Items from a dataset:
# # # # # # #
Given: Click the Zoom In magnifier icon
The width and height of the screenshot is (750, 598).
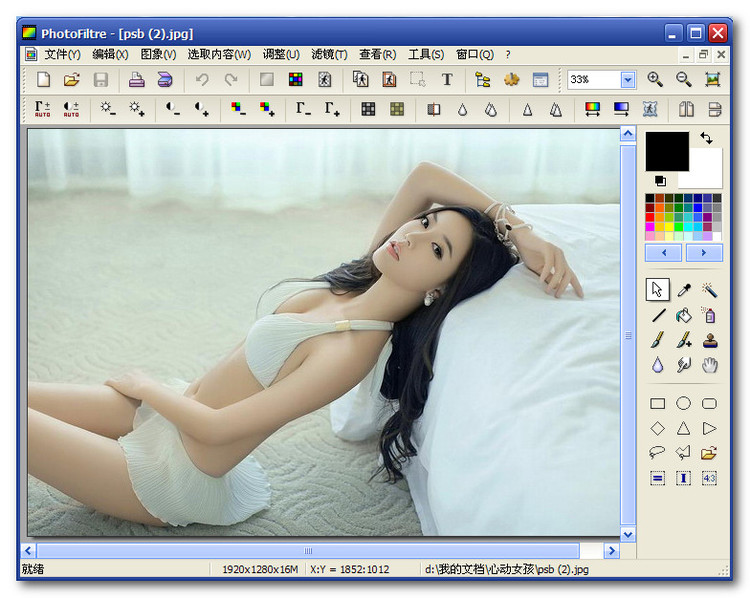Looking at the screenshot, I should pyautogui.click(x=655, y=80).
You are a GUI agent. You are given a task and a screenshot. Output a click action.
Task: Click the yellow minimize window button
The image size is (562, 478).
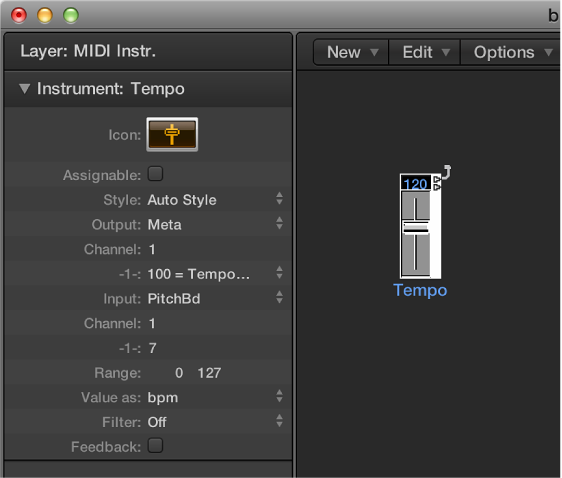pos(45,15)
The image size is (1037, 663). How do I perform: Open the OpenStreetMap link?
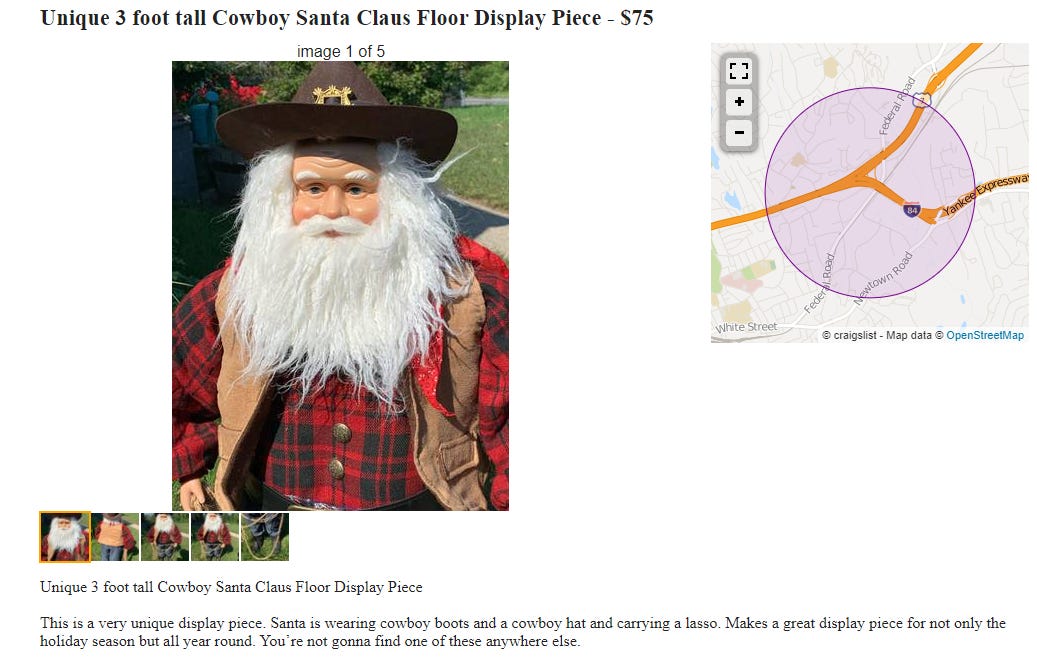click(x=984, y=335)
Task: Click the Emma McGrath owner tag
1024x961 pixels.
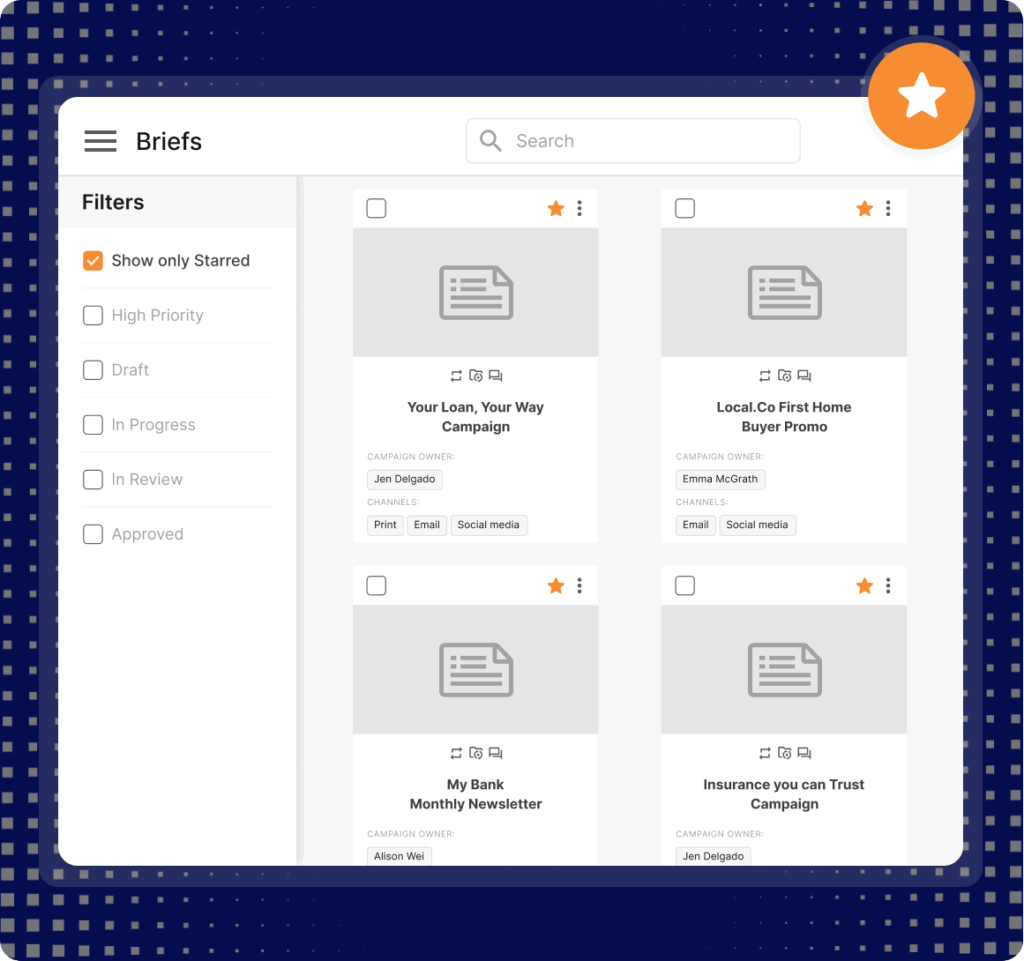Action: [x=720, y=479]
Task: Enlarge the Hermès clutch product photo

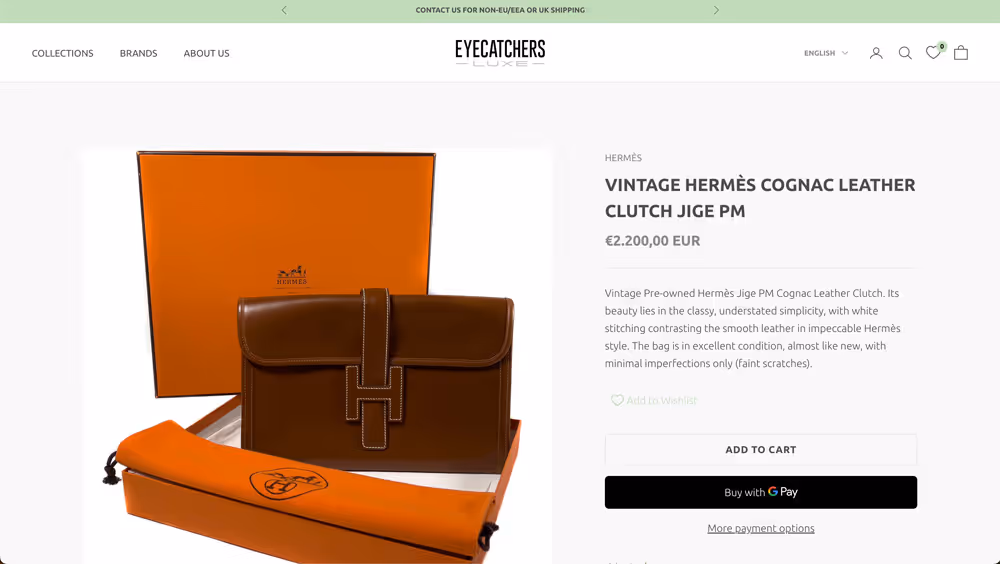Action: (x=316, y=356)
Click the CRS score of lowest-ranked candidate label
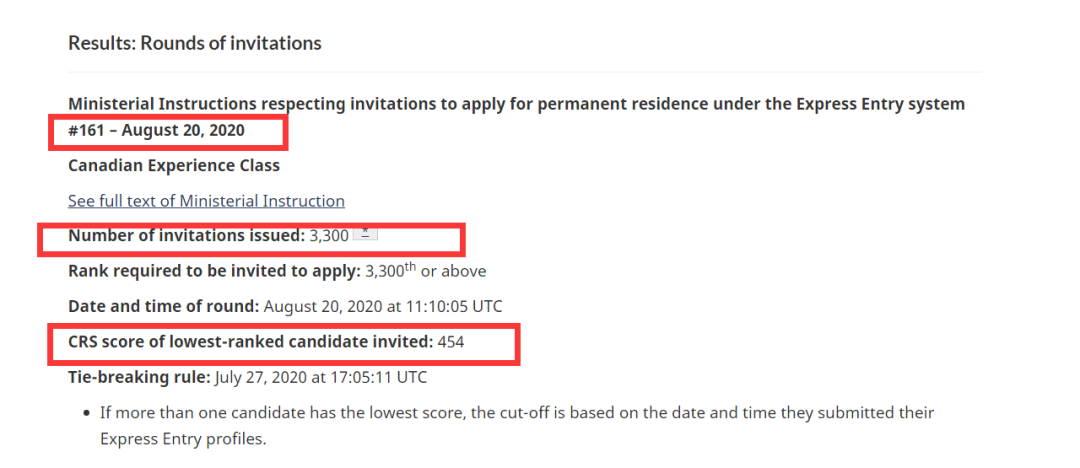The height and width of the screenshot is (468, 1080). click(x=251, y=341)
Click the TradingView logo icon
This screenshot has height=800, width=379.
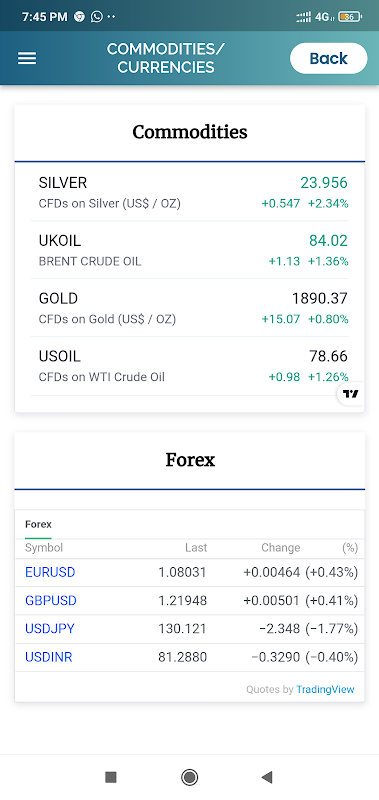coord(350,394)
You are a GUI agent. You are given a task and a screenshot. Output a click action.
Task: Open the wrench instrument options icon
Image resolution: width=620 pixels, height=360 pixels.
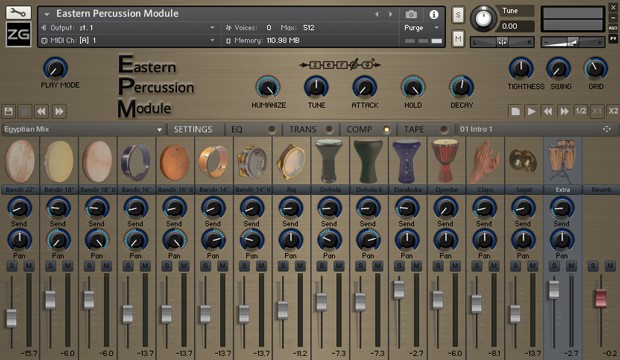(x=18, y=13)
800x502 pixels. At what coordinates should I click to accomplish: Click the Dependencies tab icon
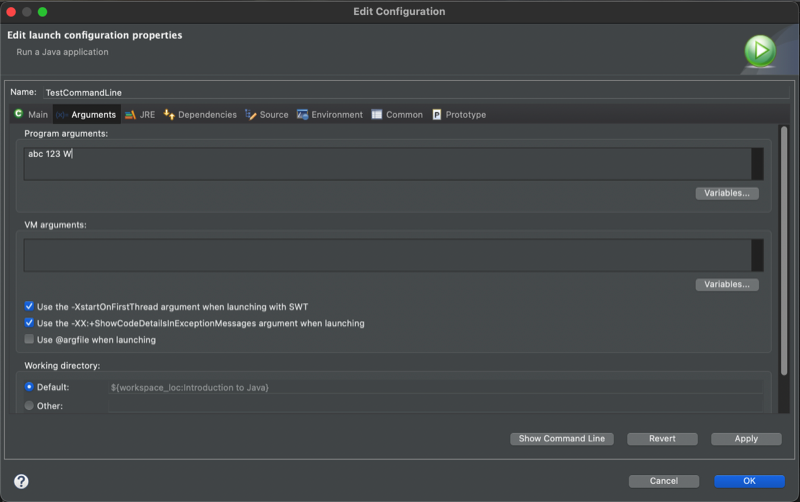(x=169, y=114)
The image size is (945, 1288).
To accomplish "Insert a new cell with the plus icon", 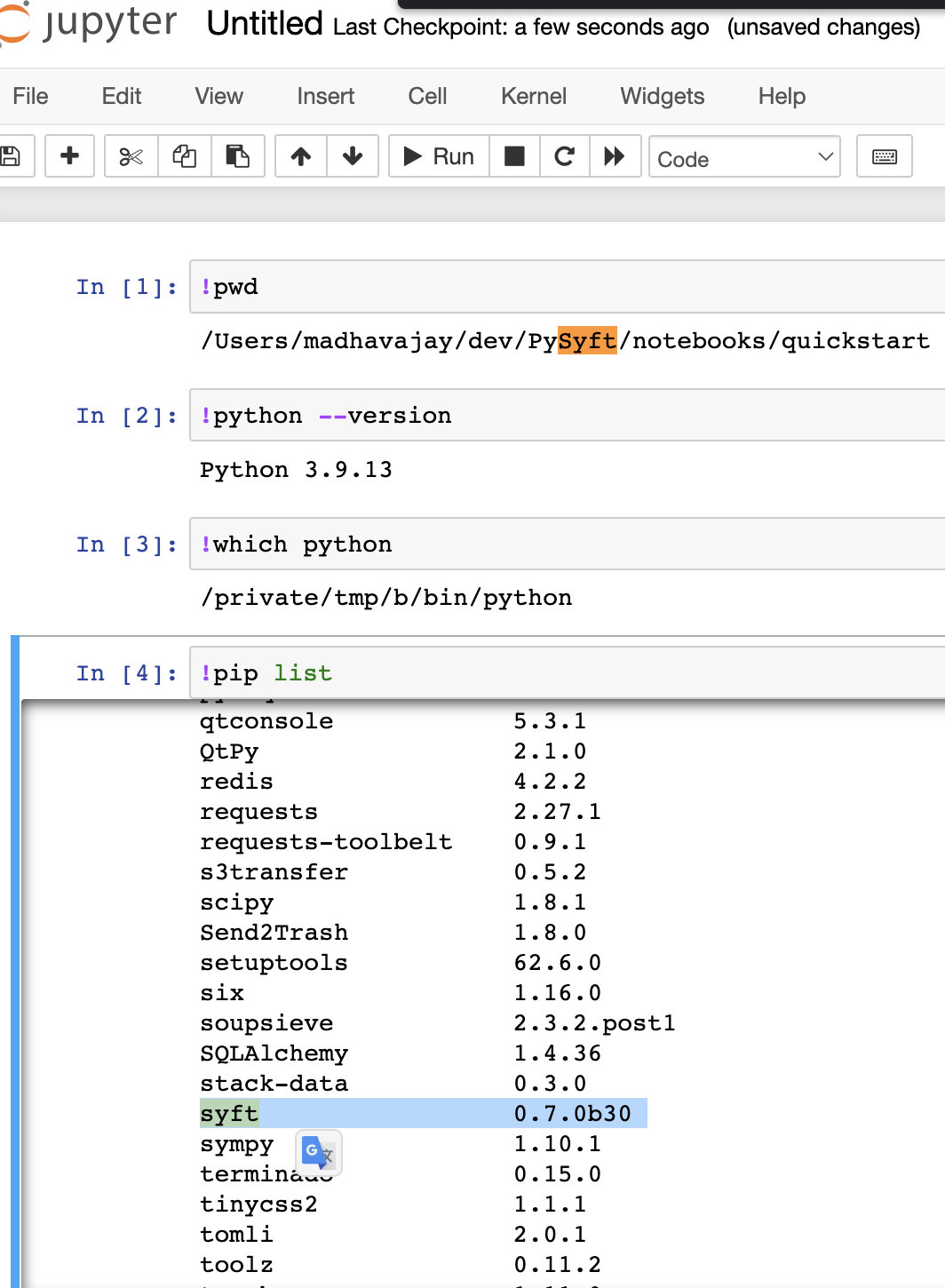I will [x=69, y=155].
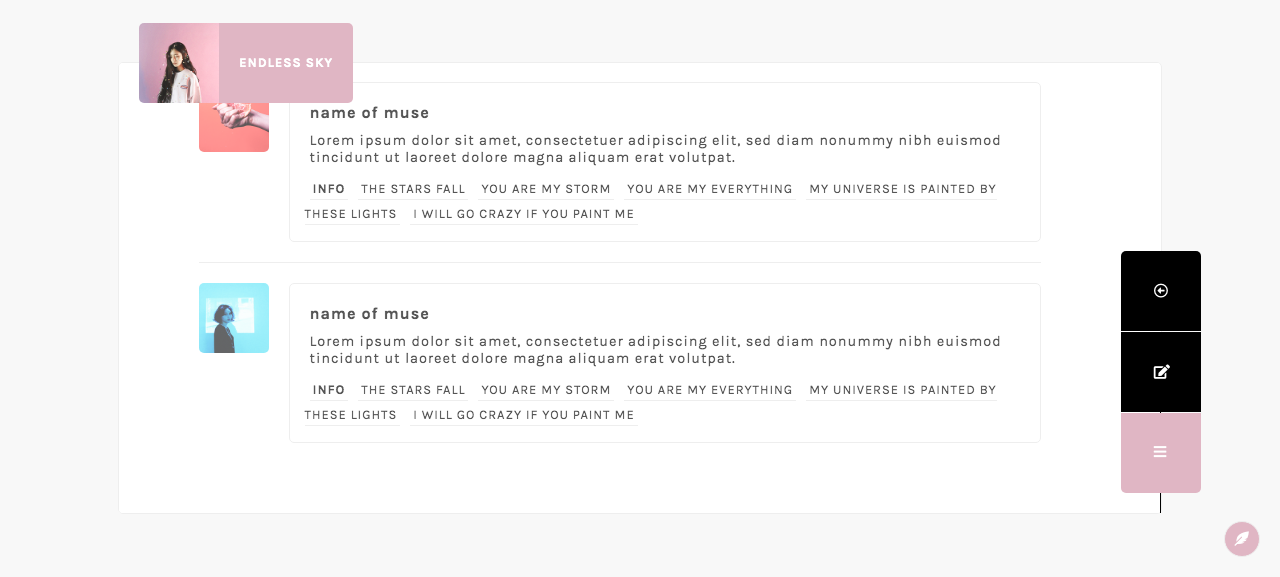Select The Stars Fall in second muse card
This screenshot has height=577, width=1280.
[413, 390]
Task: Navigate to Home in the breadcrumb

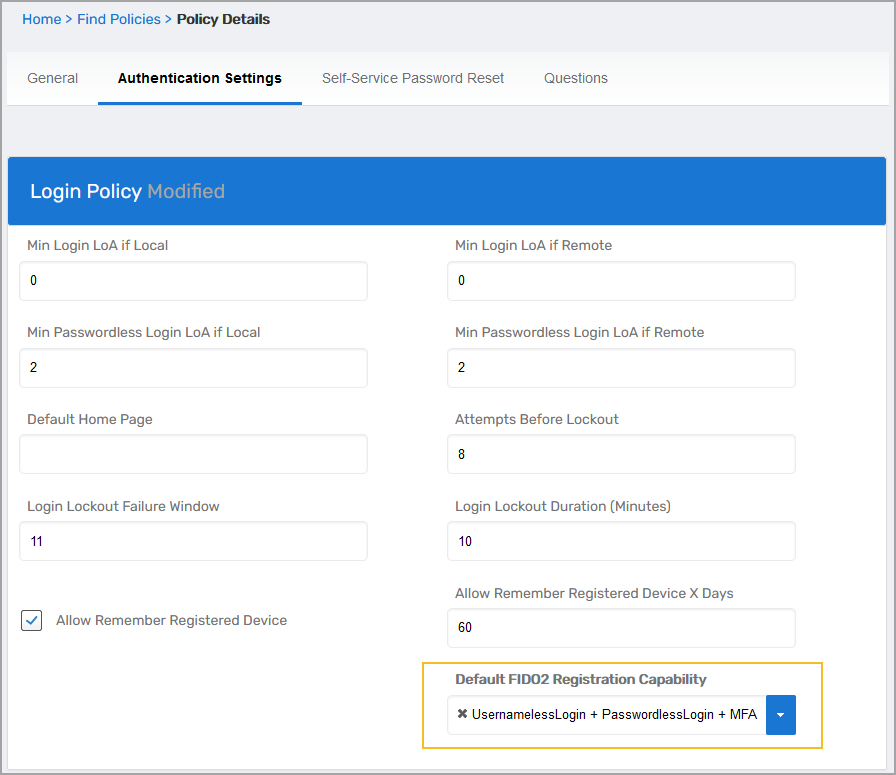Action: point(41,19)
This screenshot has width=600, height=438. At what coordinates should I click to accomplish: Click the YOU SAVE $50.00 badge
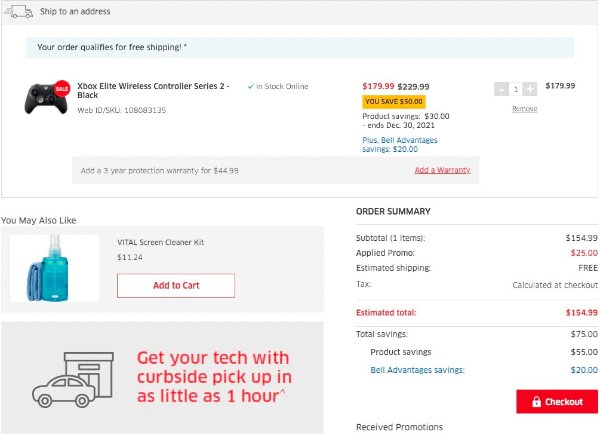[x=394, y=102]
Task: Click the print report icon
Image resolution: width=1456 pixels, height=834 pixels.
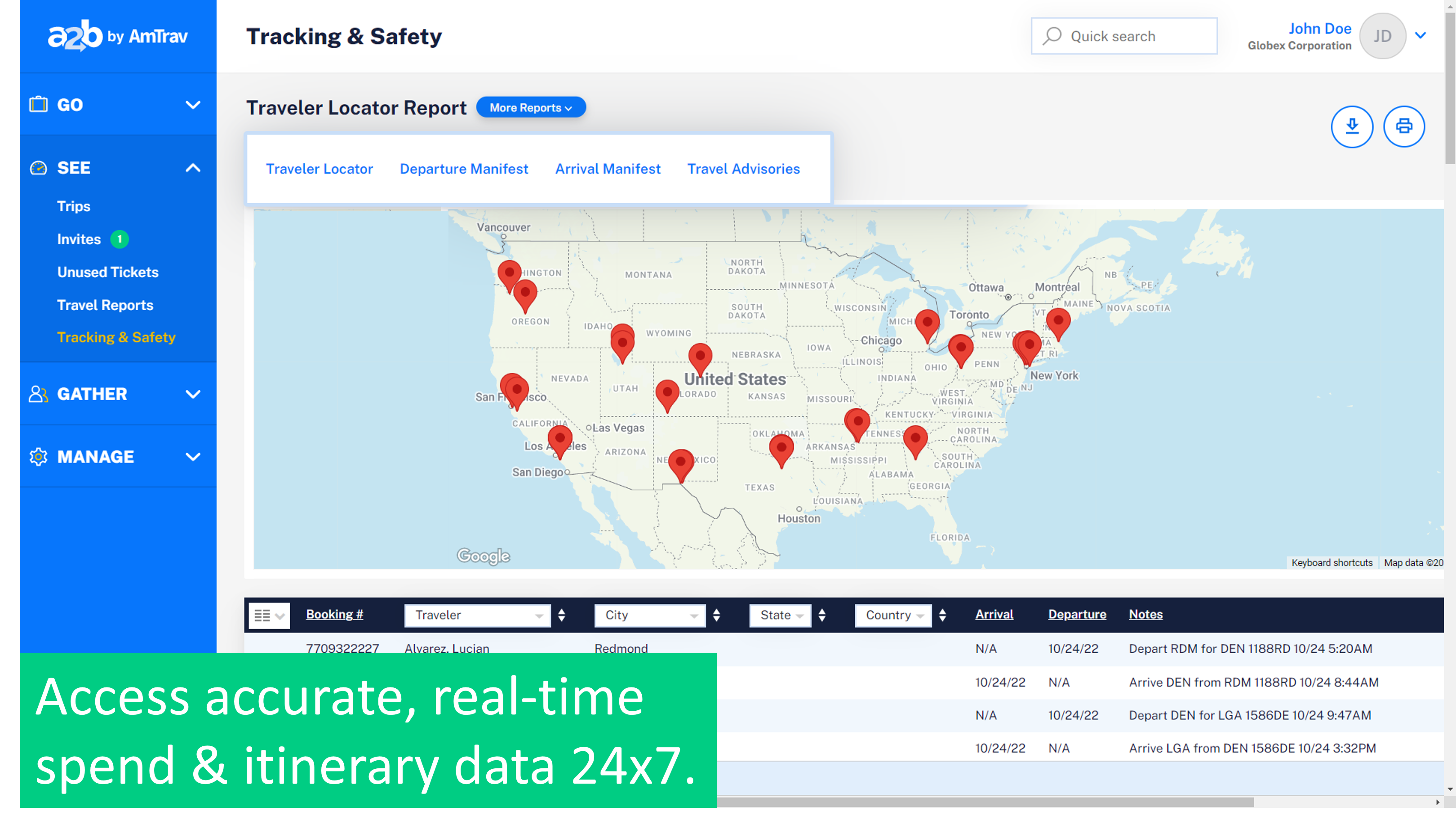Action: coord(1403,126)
# # # # # # #
Try it -
All lines above between the line that contains "Task: Navigate to Home in the breadcrumb" and the last line of the entries, both included, must be transcribed exactly. No pictures are to appear.

Solution to this exercise -
Task: Navigate to Home in the breadcrumb

Action: point(41,19)
This screenshot has width=600, height=438. At what coordinates should I click to accomplish: Click the YOU SAVE $50.00 badge
[x=394, y=102]
Task: Click the print report icon
Image resolution: width=1456 pixels, height=834 pixels.
Action: coord(1403,126)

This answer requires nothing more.